Sounds good Dan! The effort is much appreciated, good luck!

[chadfurman]

Yay Dan! :)

[DanMcInerney]

So I have the fake AP working in Kali, not yet integrated into LANs.py but damn does it ever slow down the users' browsing. Anyone think using hostap would be faster? I'm inclined to say it wouldn't be compared to airbase. I actually have a pineapple and I don't think it slows down the victim as much as this. Using an alfa card and a modern laptop I can barely surf at all on the 1 victim machine that's attached and that's without parsing the packets for interesting data. I can't imagine what 2+ victims attached to the AP would do, probably DOS it.

It makes me wonder how the pineapple would fare under the stress since the pineapple is so low powered if it were parsing the packets itself I'm guessing you might take it down if there were more than 1 victim attached. I'm continuing the research.

[DanMcInerney]

I just put up creds.py, a simple portable credential harvester that should work very well with the pineapple. I'm not entirely sure how to add it as an infusion though. When I created a hak5 account and tried to submit it on the infusion submission page it said it was an invalid file.

[chadfurman]

Infusions get created on the pineapple, iirc. They're just a web-interface to your back-end script.

[mw3demo]

Hey Dan!

Sounds great, here are some resources that may help:

http://wiki.wifipineapple.com/index.php/Infusions http://wiki.wifipineapple.com/index.php/Creating_Infusions https://forums.hak5.org/index.php?/forum/79-mark-v-infusions/

I'd also recommend PM'ing "Whistle Master" on the forum and/or making a post on the Mark V infusion section, Whistle Master has done most of the infusions.

[mw3demo]

Also a quick heads up, scapy is not on the pineapple by default.
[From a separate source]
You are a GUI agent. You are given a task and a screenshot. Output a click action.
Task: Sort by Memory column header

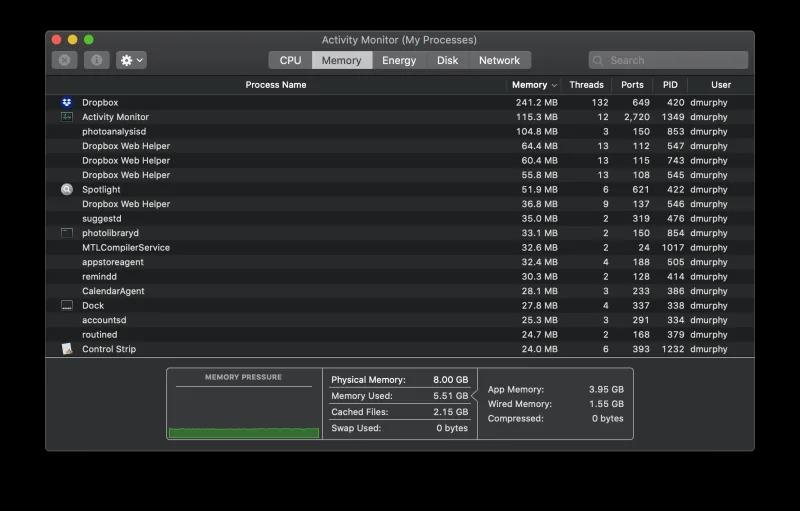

I installed it via:

1) Download the latest scapy via http://scapy.net/ then unzip, then transfer to your SD card on your pineapple via sftp (Important for it to be on the SD as the internal memory is not big enough) 2) SSH into the pineapple, then "python setup.py install" in the directory you transferred the scapy directory into.

This allows me to run your scripts.

[mw3demo]

Hey Dan,

You might be interested in adapting your modules for FruityWifi instead of the the pineapple. It is basically the pineapple but for Debian, Kali Linux, Kali Linux ARM (Raspberry Pi), Raspbian (Raspberry Pi).

https://github.com/xtr4nge/FruityWifi/

The RTL8187 is bugged on the Mark V, and limited to 11Mbps. The SD also resets under load. It is very buggy in it's current state, and they have no ETA on a fix.

See my thread here: https://forums.hak5.org/index.php?/topic/32013-pineapple-ap-is-incredibly-slowinconsistent/

[DanMcInerney]

So the main things that have stopped me from working on this are 1) code injection is available via strip-n-inject so I feel like the part of LANs.py thats somewhat novel is already taken care of and 2) I have no web front end skills to make the infusion. 2 is the lesser of the problems. Mostly I'm just unmotivated since there's already dns spoofers, arp spoofers, nmap scanners and code injection scripts in the pineapple. I'm checking out fruitywifi but looks like the same issues. For now I'm indefinitely done.